US, China Take Action on Climate Change

China Business Review (Archive Only) Lauren Dodillet

US President Barack Obama and Chinese President Xi Jinping announced a US-China agreement to limit greenhouse gas emissions last Wednesday, wrapping up two days of bilateral meetings after the Asia-Pacific Economic Cooperation (APEC) summit. The deal pledges that the world’s two largest greenhouse gas emitters will take steps to decrease emissions by 2030.

According to the Washington Post, the United States will cut emissions to 26-28 percent below 2005 levels by 2025. Xi likewise committed to curbing emissions, increasing non-fossil fuels to 20 percent of China’s total energy usage, and capping his country’s greenhouse gas emissions by 2030, if not sooner.

This plan presents obstacles on both homefronts. Stateside, Obama must work with the Environmental Protection Agency to maneuver around the new Republican-dominated Congress, which has spoken out against the agreement and against a climate action plan that would cut carbon emissions for power plants. The agreement also means doubling the pace of current pollution reduction in the United States.

For China—where a new coal plant is opened every ten days and energy demands continue to soar—the plan means adding 800 to 1000 gigawatts of nuclear, solar, and other alternative energy sources to its power grid by 2030. The needed wattage is higher than that produced by all the coal plants in China combined—and it is nearly equal to the total energy output of the United States, reports the Post.

With the ambitious deal receiving praise from global policymakers, the world’s two largest economies hope to inspire other countries to take on more drastic climate change policies at the 2015 Climate Change Conference in Paris. The European Union has already committed to a 40 percent reduction in emissions by 2020, but many other regions have yet to follow suit.

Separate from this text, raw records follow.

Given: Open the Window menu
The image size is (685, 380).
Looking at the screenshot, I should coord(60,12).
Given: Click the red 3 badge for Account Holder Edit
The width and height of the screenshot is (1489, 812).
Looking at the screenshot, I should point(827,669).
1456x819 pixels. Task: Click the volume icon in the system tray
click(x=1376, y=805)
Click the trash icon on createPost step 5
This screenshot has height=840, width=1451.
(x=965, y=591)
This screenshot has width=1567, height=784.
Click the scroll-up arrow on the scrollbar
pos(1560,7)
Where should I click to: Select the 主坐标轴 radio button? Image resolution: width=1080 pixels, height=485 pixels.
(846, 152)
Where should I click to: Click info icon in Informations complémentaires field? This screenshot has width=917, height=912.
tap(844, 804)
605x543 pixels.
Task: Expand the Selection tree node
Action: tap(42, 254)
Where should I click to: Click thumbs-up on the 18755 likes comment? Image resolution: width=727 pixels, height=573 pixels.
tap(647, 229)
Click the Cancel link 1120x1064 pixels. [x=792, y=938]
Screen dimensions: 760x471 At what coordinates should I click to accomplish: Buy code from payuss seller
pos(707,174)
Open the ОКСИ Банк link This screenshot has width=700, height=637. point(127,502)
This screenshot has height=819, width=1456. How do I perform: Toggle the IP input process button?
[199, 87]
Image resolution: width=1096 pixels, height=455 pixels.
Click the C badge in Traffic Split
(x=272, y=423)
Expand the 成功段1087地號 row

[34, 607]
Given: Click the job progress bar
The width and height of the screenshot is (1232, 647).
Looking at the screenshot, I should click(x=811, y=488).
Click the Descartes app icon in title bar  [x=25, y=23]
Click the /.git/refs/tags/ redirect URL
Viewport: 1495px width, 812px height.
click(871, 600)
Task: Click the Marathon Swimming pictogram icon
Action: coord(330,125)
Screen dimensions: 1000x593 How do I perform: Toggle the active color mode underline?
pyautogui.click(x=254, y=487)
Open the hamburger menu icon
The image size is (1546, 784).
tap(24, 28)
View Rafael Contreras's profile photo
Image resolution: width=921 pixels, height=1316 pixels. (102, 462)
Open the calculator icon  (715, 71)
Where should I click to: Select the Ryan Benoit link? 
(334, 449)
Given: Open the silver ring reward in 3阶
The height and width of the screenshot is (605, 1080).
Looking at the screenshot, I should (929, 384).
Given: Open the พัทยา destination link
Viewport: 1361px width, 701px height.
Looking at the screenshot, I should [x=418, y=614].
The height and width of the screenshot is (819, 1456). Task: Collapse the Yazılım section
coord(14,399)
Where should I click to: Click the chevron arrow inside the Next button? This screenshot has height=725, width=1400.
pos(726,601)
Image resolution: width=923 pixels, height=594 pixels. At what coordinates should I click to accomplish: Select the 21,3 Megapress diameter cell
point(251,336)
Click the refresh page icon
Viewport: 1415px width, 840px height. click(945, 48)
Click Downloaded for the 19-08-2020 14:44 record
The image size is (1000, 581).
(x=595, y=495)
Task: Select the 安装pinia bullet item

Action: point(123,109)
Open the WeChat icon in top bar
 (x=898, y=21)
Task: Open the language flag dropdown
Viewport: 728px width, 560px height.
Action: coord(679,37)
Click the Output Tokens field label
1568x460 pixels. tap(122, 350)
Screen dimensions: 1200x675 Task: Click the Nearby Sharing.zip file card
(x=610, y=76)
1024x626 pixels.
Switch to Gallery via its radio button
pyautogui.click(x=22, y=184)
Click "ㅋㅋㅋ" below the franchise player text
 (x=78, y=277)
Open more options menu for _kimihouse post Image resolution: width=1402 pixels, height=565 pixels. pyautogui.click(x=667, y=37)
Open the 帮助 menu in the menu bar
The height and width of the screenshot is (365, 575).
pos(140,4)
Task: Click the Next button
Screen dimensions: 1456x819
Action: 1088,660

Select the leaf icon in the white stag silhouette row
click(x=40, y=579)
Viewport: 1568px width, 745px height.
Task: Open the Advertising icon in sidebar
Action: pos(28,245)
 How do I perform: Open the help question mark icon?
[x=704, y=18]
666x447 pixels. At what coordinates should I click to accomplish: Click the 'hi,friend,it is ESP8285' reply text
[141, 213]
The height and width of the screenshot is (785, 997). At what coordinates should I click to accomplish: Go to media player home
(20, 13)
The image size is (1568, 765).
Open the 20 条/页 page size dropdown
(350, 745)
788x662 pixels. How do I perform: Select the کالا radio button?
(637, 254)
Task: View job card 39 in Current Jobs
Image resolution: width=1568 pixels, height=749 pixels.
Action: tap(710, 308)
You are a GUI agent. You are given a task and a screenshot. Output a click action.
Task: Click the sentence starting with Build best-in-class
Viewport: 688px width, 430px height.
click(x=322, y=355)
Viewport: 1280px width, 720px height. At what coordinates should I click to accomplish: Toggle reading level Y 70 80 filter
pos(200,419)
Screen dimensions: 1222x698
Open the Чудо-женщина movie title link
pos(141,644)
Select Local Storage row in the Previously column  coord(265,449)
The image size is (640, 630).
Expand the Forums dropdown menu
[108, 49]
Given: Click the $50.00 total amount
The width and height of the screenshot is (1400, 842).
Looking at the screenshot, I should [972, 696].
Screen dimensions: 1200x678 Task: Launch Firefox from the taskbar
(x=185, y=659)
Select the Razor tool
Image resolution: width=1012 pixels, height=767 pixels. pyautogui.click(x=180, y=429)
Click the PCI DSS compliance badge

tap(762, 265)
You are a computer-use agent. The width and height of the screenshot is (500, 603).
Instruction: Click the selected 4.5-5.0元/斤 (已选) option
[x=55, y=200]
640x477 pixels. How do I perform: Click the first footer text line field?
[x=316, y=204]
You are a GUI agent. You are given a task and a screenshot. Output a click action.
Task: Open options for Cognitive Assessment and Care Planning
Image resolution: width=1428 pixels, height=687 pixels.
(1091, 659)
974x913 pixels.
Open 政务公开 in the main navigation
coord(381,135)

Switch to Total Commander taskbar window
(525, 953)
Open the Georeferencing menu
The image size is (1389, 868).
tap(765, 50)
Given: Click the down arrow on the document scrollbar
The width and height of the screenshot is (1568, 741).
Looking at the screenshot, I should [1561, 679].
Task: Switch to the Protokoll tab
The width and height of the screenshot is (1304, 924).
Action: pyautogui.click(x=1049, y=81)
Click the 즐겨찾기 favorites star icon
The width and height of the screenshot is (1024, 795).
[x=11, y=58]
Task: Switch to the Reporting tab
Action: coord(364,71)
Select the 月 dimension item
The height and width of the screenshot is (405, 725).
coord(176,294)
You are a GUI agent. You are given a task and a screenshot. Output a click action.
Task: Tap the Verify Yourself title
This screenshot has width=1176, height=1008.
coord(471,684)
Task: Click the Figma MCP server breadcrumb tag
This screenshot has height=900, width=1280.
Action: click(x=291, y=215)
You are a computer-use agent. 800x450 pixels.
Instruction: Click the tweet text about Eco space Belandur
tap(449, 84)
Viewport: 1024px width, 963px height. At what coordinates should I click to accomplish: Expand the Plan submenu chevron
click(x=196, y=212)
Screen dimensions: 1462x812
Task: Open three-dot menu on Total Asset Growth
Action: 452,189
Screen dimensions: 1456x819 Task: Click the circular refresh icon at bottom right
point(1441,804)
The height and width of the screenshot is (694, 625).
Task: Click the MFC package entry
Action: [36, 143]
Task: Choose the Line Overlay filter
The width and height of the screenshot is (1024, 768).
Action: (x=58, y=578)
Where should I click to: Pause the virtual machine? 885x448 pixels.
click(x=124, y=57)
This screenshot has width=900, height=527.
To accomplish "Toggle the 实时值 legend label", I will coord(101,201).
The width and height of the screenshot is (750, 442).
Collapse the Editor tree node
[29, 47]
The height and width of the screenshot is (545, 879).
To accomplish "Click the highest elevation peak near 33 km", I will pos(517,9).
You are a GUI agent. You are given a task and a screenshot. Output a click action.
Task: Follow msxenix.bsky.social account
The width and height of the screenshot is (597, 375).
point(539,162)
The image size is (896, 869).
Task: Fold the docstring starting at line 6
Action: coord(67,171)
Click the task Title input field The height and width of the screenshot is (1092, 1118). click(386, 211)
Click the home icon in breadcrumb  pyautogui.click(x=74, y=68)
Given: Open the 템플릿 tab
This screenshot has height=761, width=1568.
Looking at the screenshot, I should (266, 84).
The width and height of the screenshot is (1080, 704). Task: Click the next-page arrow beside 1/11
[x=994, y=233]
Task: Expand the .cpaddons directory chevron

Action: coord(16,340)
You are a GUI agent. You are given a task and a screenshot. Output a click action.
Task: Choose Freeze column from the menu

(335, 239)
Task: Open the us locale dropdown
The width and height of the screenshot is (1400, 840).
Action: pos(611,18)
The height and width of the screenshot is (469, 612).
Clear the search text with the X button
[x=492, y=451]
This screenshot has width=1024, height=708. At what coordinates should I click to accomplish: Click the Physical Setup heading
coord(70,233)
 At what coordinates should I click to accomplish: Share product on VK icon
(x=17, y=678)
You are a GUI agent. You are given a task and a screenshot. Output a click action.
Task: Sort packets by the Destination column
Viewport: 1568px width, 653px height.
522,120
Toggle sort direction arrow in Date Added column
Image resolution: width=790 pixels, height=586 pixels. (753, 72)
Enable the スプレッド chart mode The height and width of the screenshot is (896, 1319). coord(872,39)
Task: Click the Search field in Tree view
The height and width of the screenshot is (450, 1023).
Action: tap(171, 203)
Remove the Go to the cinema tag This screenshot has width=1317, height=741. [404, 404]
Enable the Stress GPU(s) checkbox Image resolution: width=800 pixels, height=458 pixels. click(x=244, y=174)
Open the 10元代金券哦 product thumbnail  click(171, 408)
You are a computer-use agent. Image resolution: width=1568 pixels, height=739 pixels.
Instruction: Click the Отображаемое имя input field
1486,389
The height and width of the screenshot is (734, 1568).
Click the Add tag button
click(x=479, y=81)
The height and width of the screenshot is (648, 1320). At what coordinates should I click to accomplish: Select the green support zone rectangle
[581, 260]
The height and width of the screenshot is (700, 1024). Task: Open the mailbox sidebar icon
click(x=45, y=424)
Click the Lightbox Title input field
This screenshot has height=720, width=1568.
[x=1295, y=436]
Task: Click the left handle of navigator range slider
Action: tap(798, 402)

Developing countries like Nigeria have called climate change a developed world problem, saying it is up to the developed world to solve.

It remains to be seen whether China can coax developing countries—which have long looked to it as a model for their own development—to commit to similar measures by the conference, held in December of next year. Likewise, with only two years left in his presidency, it will be a tough challenge for the Obama administration to implement his plan in a way that cannot be easily dismantled by his successor.